_Assigned task_
Write each entry down again precisely, skipping nothing.

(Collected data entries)
━━━━━━━━

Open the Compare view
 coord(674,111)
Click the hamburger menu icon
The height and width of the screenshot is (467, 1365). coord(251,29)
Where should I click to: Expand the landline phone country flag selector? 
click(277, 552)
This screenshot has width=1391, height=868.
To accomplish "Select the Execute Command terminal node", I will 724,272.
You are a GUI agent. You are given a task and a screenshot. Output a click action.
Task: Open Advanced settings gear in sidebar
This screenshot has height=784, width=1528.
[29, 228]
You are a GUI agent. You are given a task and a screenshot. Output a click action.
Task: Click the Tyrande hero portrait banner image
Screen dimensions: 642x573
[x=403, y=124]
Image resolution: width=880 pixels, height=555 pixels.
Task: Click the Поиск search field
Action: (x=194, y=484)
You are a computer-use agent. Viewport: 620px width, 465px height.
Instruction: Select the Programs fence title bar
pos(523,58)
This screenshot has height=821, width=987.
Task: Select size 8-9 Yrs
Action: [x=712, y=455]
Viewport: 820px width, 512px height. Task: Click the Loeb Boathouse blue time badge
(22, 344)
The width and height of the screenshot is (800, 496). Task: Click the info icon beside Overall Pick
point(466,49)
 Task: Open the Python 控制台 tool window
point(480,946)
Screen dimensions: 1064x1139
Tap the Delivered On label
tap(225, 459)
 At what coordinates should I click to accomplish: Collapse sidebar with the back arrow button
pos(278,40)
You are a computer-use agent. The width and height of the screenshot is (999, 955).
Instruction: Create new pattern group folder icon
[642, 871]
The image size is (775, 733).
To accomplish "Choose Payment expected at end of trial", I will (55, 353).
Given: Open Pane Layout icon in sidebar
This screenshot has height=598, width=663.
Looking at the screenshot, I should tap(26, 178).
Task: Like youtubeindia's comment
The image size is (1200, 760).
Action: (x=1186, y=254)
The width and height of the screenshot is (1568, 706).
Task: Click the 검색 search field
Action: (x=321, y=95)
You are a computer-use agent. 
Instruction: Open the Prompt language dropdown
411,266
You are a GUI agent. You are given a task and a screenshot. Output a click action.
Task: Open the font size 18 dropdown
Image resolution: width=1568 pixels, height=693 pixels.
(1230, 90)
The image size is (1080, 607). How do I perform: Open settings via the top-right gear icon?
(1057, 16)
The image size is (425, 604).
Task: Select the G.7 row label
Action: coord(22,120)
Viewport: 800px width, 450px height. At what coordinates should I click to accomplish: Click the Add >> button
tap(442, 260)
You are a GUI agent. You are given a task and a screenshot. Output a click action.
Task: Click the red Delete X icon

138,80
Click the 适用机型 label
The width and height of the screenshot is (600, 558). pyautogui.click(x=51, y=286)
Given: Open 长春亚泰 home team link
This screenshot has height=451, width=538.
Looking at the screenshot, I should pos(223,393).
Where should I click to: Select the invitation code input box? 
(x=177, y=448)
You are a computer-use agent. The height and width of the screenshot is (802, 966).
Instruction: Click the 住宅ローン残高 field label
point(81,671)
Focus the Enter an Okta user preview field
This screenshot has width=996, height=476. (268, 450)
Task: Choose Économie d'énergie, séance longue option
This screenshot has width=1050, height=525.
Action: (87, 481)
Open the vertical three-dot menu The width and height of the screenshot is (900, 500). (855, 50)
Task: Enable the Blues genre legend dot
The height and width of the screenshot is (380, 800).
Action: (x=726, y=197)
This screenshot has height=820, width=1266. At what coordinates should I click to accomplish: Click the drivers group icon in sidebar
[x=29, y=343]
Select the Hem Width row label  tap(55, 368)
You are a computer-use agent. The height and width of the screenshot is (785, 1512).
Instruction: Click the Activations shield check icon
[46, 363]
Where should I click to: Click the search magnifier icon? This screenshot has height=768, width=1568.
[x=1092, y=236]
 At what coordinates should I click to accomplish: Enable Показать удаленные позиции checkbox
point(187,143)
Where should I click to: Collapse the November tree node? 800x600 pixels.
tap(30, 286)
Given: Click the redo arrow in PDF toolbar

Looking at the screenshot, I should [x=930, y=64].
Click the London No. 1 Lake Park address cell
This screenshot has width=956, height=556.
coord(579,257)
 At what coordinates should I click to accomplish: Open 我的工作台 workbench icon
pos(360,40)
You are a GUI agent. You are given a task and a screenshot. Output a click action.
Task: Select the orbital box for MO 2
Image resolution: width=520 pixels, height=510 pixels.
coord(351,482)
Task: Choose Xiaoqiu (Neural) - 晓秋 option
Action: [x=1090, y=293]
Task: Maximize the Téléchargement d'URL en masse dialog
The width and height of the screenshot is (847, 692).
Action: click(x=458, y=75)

━━━━━━━━

_Completed task_
Open the Compare view
 coord(674,111)
Click the hamburger menu icon
The height and width of the screenshot is (467, 1365). coord(251,29)
Where should I click to: Expand the landline phone country flag selector? 
click(277, 552)
This screenshot has width=1391, height=868.
To accomplish "Select the Execute Command terminal node", I will 724,272.
You are a GUI agent. You are given a task and a screenshot. Output a click action.
Task: Open Advanced settings gear in sidebar
This screenshot has height=784, width=1528.
[29, 228]
You are a GUI agent. You are given a task and a screenshot. Output a click action.
Task: Click the Tyrande hero portrait banner image
Screen dimensions: 642x573
[x=403, y=124]
Image resolution: width=880 pixels, height=555 pixels.
Task: Click the Поиск search field
Action: (x=194, y=484)
You are a computer-use agent. Viewport: 620px width, 465px height.
Instruction: Select the Programs fence title bar
pos(523,58)
This screenshot has height=821, width=987.
Task: Select size 8-9 Yrs
Action: [x=712, y=455]
Viewport: 820px width, 512px height. Task: Click the Loeb Boathouse blue time badge
(22, 344)
The width and height of the screenshot is (800, 496). Task: Click the info icon beside Overall Pick
point(466,49)
 Task: Open the Python 控制台 tool window
point(480,946)
Screen dimensions: 1064x1139
Tap the Delivered On label
tap(225, 459)
 At what coordinates should I click to accomplish: Collapse sidebar with the back arrow button
pos(278,40)
You are a computer-use agent. The width and height of the screenshot is (999, 955).
Instruction: Create new pattern group folder icon
[642, 871]
The image size is (775, 733).
To accomplish "Choose Payment expected at end of trial", I will (55, 353).
Given: Open Pane Layout icon in sidebar
This screenshot has height=598, width=663.
Looking at the screenshot, I should tap(26, 178).
Task: Like youtubeindia's comment
The image size is (1200, 760).
Action: (x=1186, y=254)
The width and height of the screenshot is (1568, 706).
Task: Click the 검색 search field
Action: (x=321, y=95)
You are a computer-use agent. 
Instruction: Open the Prompt language dropdown
411,266
You are a GUI agent. You are given a task and a screenshot. Output a click action.
Task: Open the font size 18 dropdown
Image resolution: width=1568 pixels, height=693 pixels.
(1230, 90)
The image size is (1080, 607). How do I perform: Open settings via the top-right gear icon?
(1057, 16)
The image size is (425, 604).
Task: Select the G.7 row label
Action: coord(22,120)
Viewport: 800px width, 450px height. At what coordinates should I click to accomplish: Click the Add >> button
tap(442, 260)
You are a GUI agent. You are given a task and a screenshot. Output a click action.
Task: Click the red Delete X icon

138,80
Click the 适用机型 label
The width and height of the screenshot is (600, 558). pyautogui.click(x=51, y=286)
Given: Open 长春亚泰 home team link
This screenshot has height=451, width=538.
Looking at the screenshot, I should pos(223,393).
Where should I click to: Select the invitation code input box? 
(x=177, y=448)
You are a computer-use agent. The height and width of the screenshot is (802, 966).
Instruction: Click the 住宅ローン残高 field label
point(81,671)
Focus the Enter an Okta user preview field
This screenshot has width=996, height=476. (268, 450)
Task: Choose Économie d'énergie, séance longue option
This screenshot has width=1050, height=525.
Action: (87, 481)
Open the vertical three-dot menu The width and height of the screenshot is (900, 500). (855, 50)
Task: Enable the Blues genre legend dot
The height and width of the screenshot is (380, 800).
Action: (x=726, y=197)
This screenshot has height=820, width=1266. At what coordinates should I click to accomplish: Click the drivers group icon in sidebar
[x=29, y=343]
Select the Hem Width row label  tap(55, 368)
You are a computer-use agent. The height and width of the screenshot is (785, 1512).
Instruction: Click the Activations shield check icon
[46, 363]
Where should I click to: Click the search magnifier icon? This screenshot has height=768, width=1568.
[x=1092, y=236]
 At what coordinates should I click to accomplish: Enable Показать удаленные позиции checkbox
point(187,143)
Where should I click to: Collapse the November tree node? 800x600 pixels.
tap(30, 286)
Given: Click the redo arrow in PDF toolbar

Looking at the screenshot, I should [x=930, y=64].
Click the London No. 1 Lake Park address cell
This screenshot has width=956, height=556.
coord(579,257)
 At what coordinates should I click to accomplish: Open 我的工作台 workbench icon
pos(360,40)
You are a GUI agent. You are given a task and a screenshot. Output a click action.
Task: Select the orbital box for MO 2
Image resolution: width=520 pixels, height=510 pixels.
coord(351,482)
Task: Choose Xiaoqiu (Neural) - 晓秋 option
Action: [x=1090, y=293]
Task: Maximize the Téléchargement d'URL en masse dialog
The width and height of the screenshot is (847, 692).
Action: click(x=458, y=75)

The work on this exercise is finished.